ECLI:NL:TADRLEE:2012:YA3811 Raad van Discipline Leeuwarden 74/11

ECLI: ECLI:NL:TADRLEE:2012:YA3811
Datum uitspraak: 12-10-2012
Datum publicatie: 21-02-2013
Zaaknummer(s): 74/11
Onderwerp: Wat een behoorlijk advocaat betaamt t.o. zijn medeadvocaten, subonderwerp: Overname van zaken
Beslissingen:
Inhoudsindicatie: Het is in zijn algemeenheid een advocaat niet verboden om met een cliënt van een andere advocaat telefonisch te spreken over de kwestie die bij die andere advocaat in behandeling is. Evenmin is die advocaat in alle gevallen gehouden hierover contact op te nemen met de desbetreffende advocaat; te meer indien slechts oppervlakkige informatie is verstrekt. Indien die cliënt zich vervolgens tot de andere advocaat wendt staat het deze vrij om voor die cliënt op te treden, nu die cliënt heeft aangegeven dit met de vorige advocaat te hebben geregeld. De klacht is derhalve ongegrond.

Beslissing van 12 oktober 2012

in de zaak 74/11

naar aanleiding van de klacht van:

mr. [   ]

klaagster

tegen:

mr. [   ]

verweerster

1    VERLOOP VAN DE PROCEDURE

1.1    Bij brief aan de raad van 11 augustus 2011 met kenmerk 010/011/ KG081, door de raad ontvangen op 12 augustus 2011, heeft de deken van de orde van advocaten in het arrondissement Groningen de klacht ter kennis van de raad gebracht.

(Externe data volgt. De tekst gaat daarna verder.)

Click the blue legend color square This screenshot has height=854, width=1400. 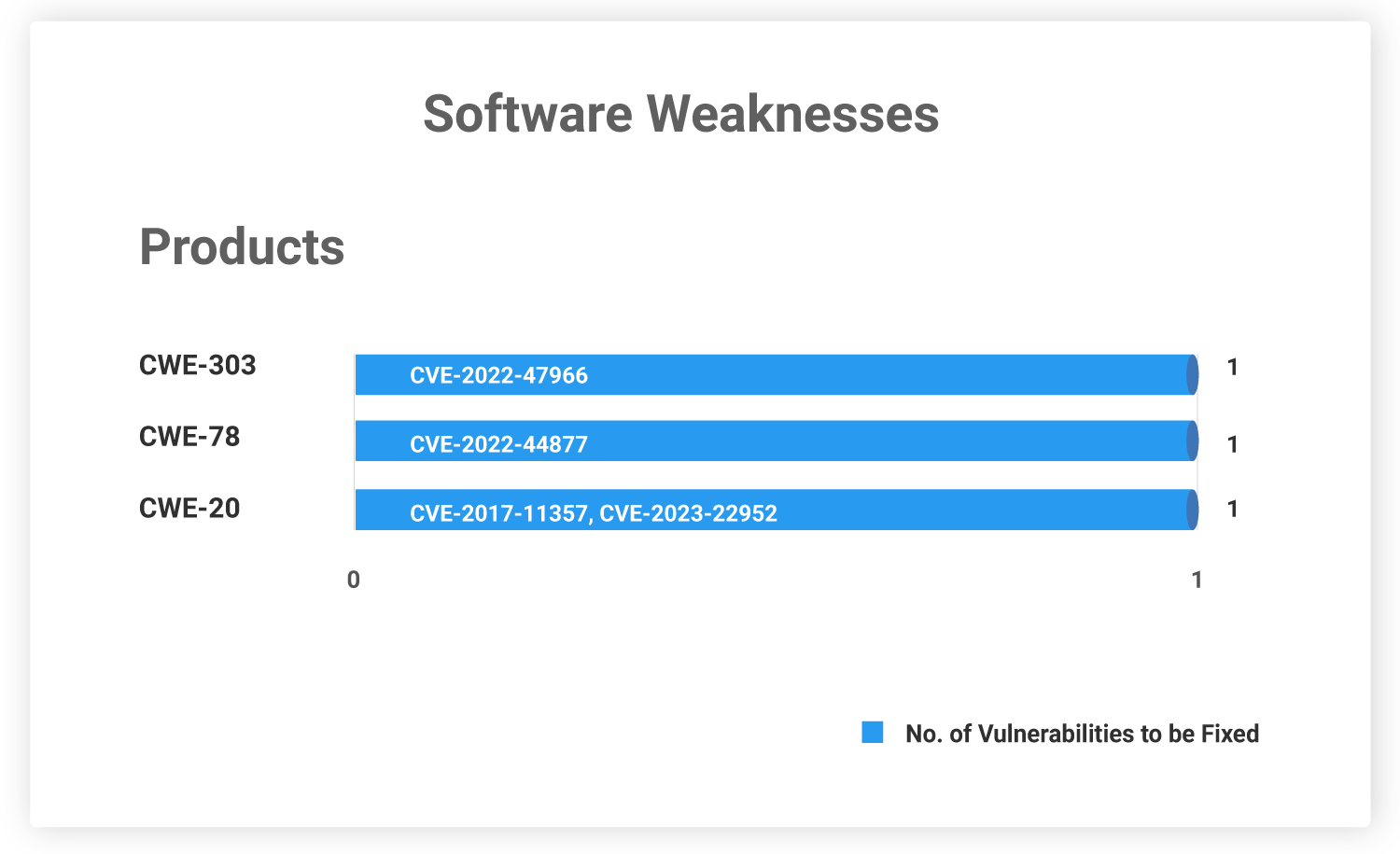click(872, 733)
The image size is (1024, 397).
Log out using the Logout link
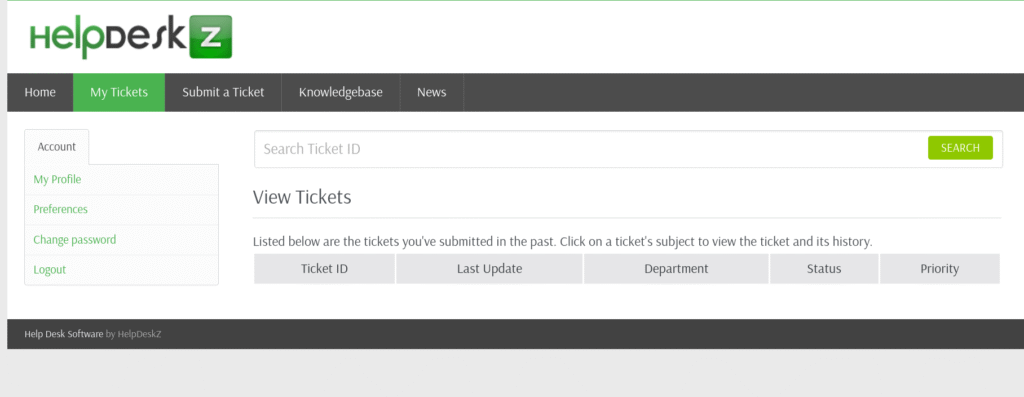pyautogui.click(x=50, y=270)
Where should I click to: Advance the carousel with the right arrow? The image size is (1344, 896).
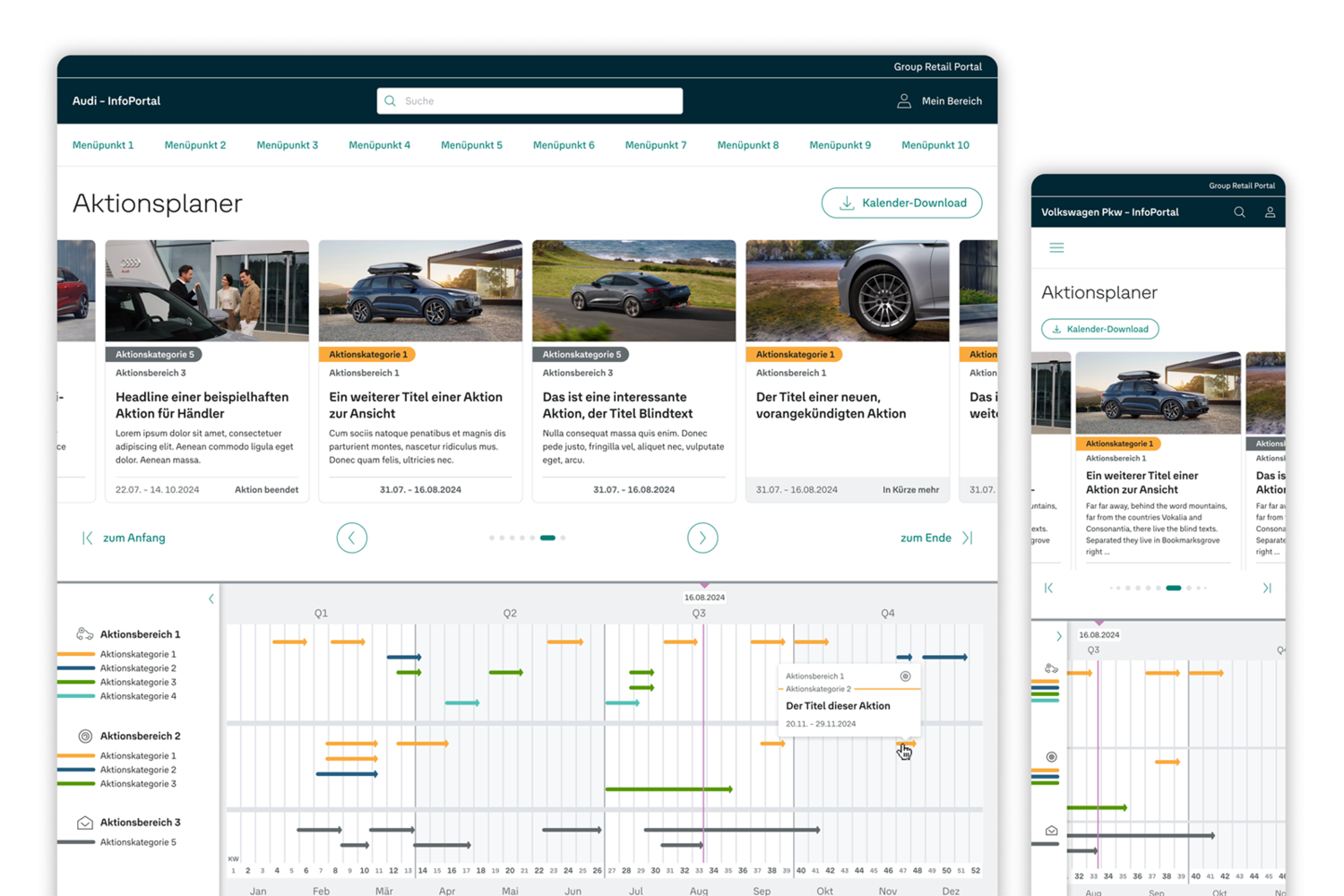(x=702, y=538)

1.2    De klacht is behandeld ter zitting van de raad van 22 juni 2012 in aanwezigheid van klaagster en verweerster. Van de behandeling is proces-verbaal opgemaakt.

1.3    De raad heeft kennis genomen van:

-    het van de deken ontvangen dossier.

2    FEITEN

2.1    Voor de beoordeling van de klacht wordt, gelet op de stukken en hetgeen ter zitting is verklaard, van de volgende vaststaande feiten uitgegaan.

2.2    Op 28 december 2010 heeft de heer W. zich tot klaagster gewend met het verzoek zijn belangen te behartigen in een procedure tot afgifte van zijn minderjarig kind. Op 29 december 2010 heeft de heer W. een gesprek gehad met klaagster bij haar op kantoor. Vanwege de vereiste spoed heeft klaagster op 29 december 2010 een concept dagvaarding opgesteld en aan haar cliënt gestuurd en de volgende dag (30 december 2010) aan de rechtbank gezonden. Het kort geding zou plaatsvinden op 4 januari 2011. Op zondag 2 januari 2011 heeft de heer W. contact gezocht met verweerster. De vordering van de heer W.in kort geding tot bepaling dat het minderjarige kind zijn hoofdverblijf bij hem zou hebben met bevel tot afgifte van het kind is op diezelfde dag afgewezen.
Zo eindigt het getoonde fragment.